Radiosynthesis and biodistribution of 99mTcN–Garenoxacin dithiocarbamate complex a potential infection imaging agent

Abstract

Garenoxacin (GXN) was modified to its dithiocarbamate followed by radiolabeling with technetium-99m (99mTc) through [99mTc-N]2+ core. The suitability of the 99mTcN–Garenoxacin dithiocarbamate (GXND) complex as a potential multiresistant Staphylococcus aureus (MDRSA) and penicillin-resistant Streptococci (PRSC) infection radiotracer was assessed in artificially infected rats (AFRT).

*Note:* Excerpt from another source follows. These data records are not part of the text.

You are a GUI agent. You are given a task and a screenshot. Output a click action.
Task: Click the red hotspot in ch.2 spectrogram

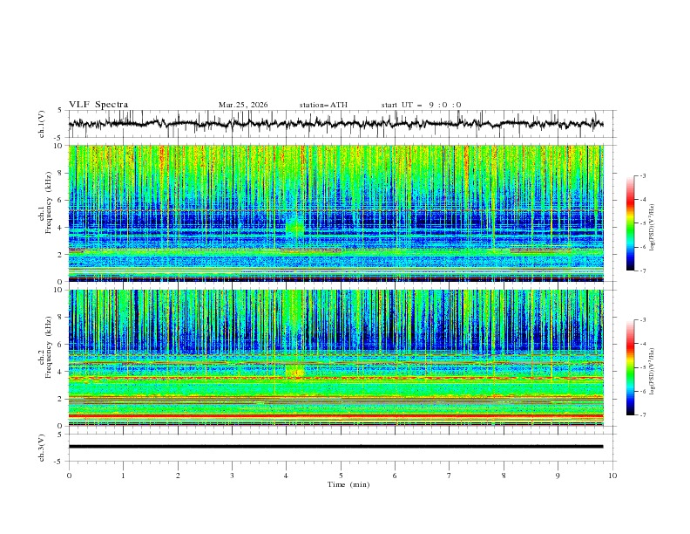click(297, 373)
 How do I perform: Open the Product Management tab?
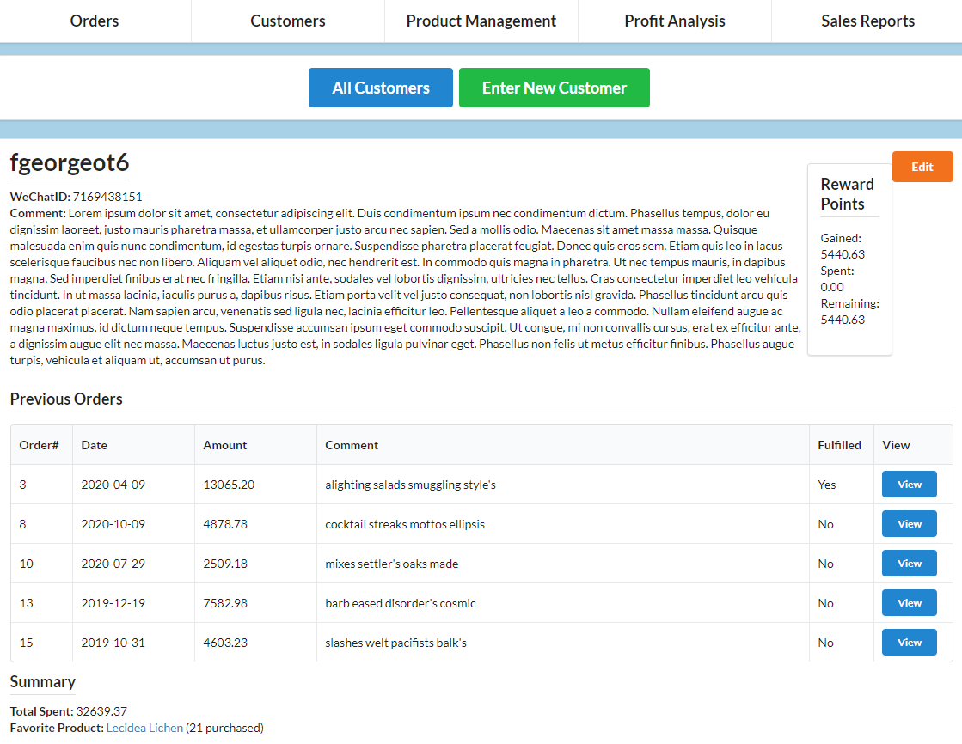click(x=481, y=21)
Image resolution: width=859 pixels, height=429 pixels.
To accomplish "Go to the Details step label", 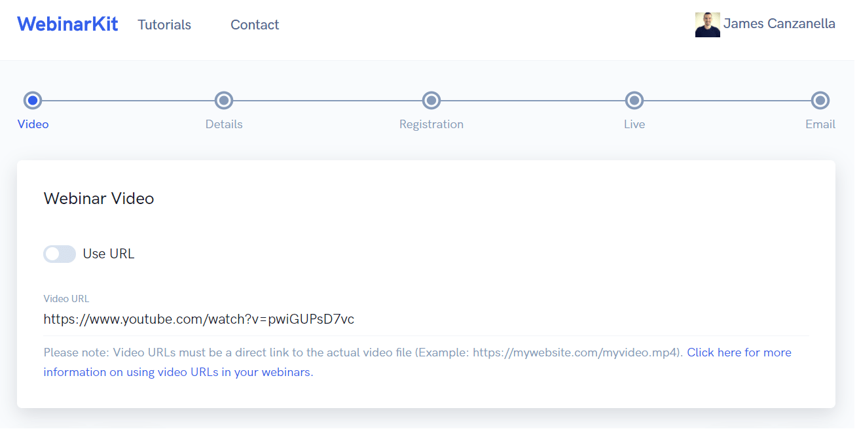I will [x=224, y=124].
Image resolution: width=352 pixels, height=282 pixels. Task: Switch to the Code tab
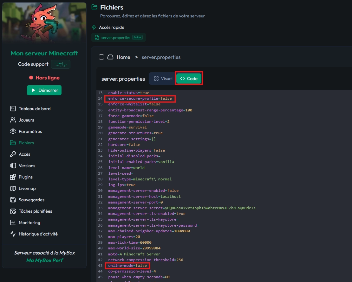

The radiolabeled complex was investigated for its radiochemical purity (RCP), permanence in serum using HPLC and TLC methods. In vitro binding with MDRSA and PRSC was performed at 37 °C. The 99mTcN–GXND showed maximum RCP of 98.00 ± 0.22% and remained more than 90% stable up to 4 h. The 99mTcN–GXND showed saturated in vitro binding with living MDRSA and PRSC, respectively. The complex showed normal biodistribution in healthy rats (HRT), however in AFRT, seven fold uptakes was observed in infected muscle as compared to inflamed and normal muscles. Based on the high RCP, stability in serum, better in vitro binding with bacteria, biodistribution behavior and the target to non-target (infected to inflamed muscle) ratio, we recommend the 99mTcN–GXND complex for in vivo investigation of MDRSA and PRSC infection in human.